Asteropyrum peltatum

Asteropyrum peltatum

Ypsilandra thibetica

Ypsilandra thibetica

Chysosplenium sp

Chysosplenium sp

C'est en contre-bas d'un talus, dans une petite dépression, que j’aperçois une très belle colonie de plusieurs Maianthemum atropurpureum, dont certains individus portent des fleurs rose pâle. D'autres Maianthemum (débaptisés Smilacina) poussent sur le mont Omei, dont M. tatsienense avec ses fleurs brun-vert.

Maianthemum atropurpureum

Maianthemum atropurpureum

Maianthemum atropurpureum (2)

Maianthemum tatsienense

Maianthemum tatsienense

Un peu plus bas encore, au détour d'un chemin, je remarque une magnifique scène naturelle; un Pilea sp poussant en mélange, certains spécimens présentent des feuilles vert pomme, d'autres vert-argent et d'autres encore des feuilles vert-pourpré. Ce "mélange" n'est pas très rare chez les pileas, ces plantes molles, gorgées d'eau, sont incroyablement variables en couleur et en forme, ce sont des championnes de l'adaptation.

Pilea sp

Pilea sp, "en mélange"

Sur les parois rocheuses, suintantes d'humidité pousse une autre urticacée, l'Elatostema monandrum. Contrairement à nos orties, ces deux genres sont dépourvus de poils urticants, ils ne piquent donc pas! C'est tout à fait le genre de famille que l'on rencontre habituellement en zone subtropicale, il n'est pas rare de voir certaines espèces s'échapper de leur zone de confort et venir coloniser des endroits à priori moins cléments,  mais ayant l'avantage d'être moins peuplés que plus bas.

Elatostema monandrum

L'après midi est déjà bien entamée et nous rebroussons chemin pour regagner notre hôtel avec le sentiment qu'il faudrait rester plusieurs mois sur place pour avoir une idée un plus précise des merveilles qu'il reste à découvrir, c'est ce même sentiment qui me pousse à toujours revenir dans ces mêmes provinces. Sur le chemin retour nous pouvons admirer quelques beaux spécimens d'Helwingia japonica, dont les fleurs ont la particularité de s'épanouir sur le feuillage, elles laisseront place ensuite à un petit fruit noir très décoratif.

Helwingia japonica (1)

Helwingia japonica

Helwingia japonica (2)

Une fourmille attirée par le nectar des fleurs.
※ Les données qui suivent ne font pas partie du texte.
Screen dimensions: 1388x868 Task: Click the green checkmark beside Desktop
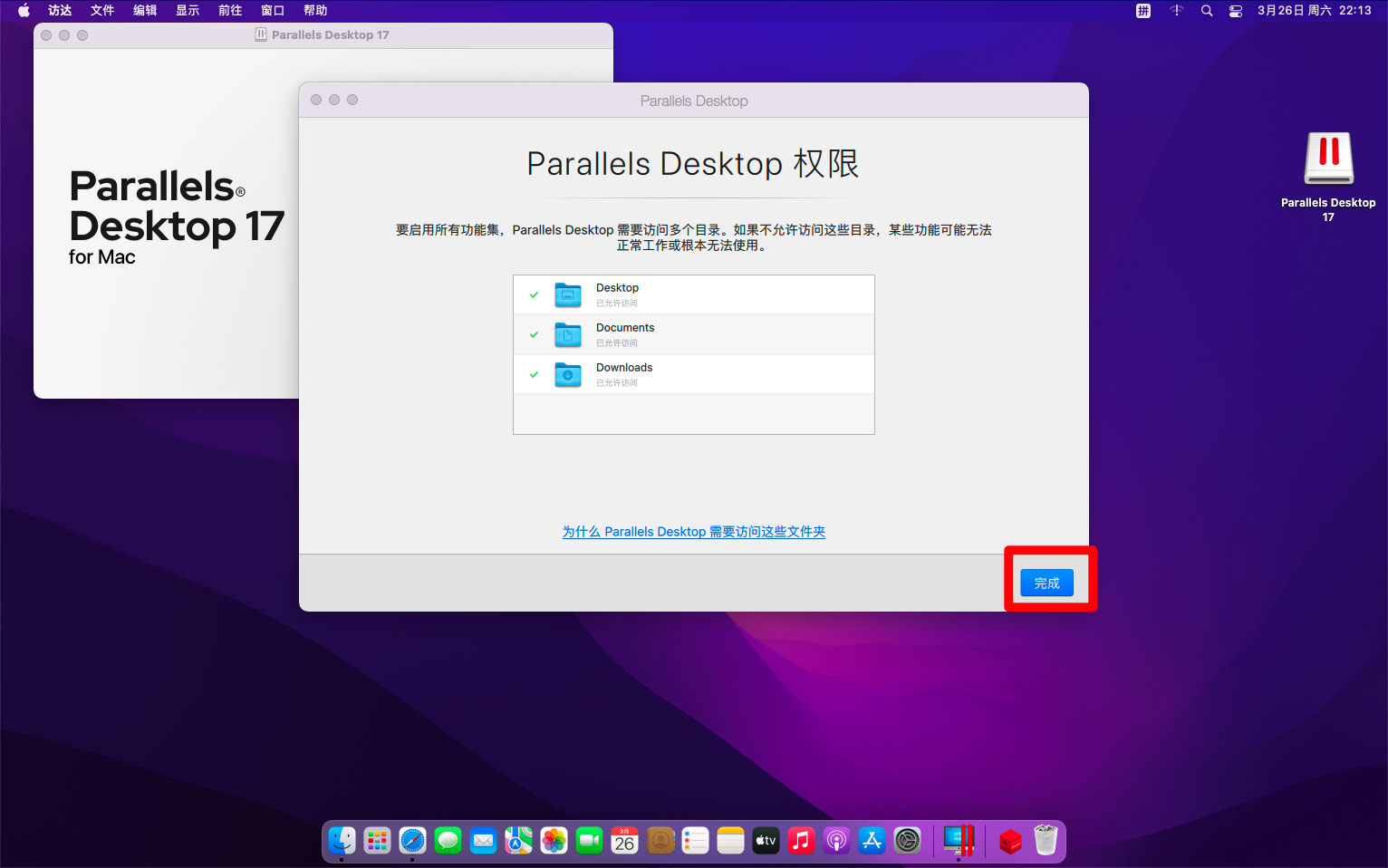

Nous terminons notre séjour sur la montagne sacrée par la découverte du Rhodea emeiense, une petite convallariacée à souche rampante portant des fleurs vertes, tapie sous le branchage épais des rhododendrons, très rare cette espèce n'est à ce jour pas introduite en culture dans nos jardins.

Rhodea emeiensis

Rhodea emeiensis

Nous arrivons à nouveau à notre hôtel de nuit et remarquons sur la route en contre-bas, un trafic incessant de véhicule déversant un nombre important de touristes. Il est temps pour nous de quitter la montagne sacrée et de partir plus au sud pour continuer notre itinéraire prévu et explorer les zones sauvages des montagnes Wawushan.

Le plan des lieux

Le sentier qui sillonne la montagne est interminable, il faut compter au minimum une semaine de marche (non-stop) pour parcourir l'intégralité du parcours, nous en avons parcouru à peine 5%, c'est dire l'immensité des lieux.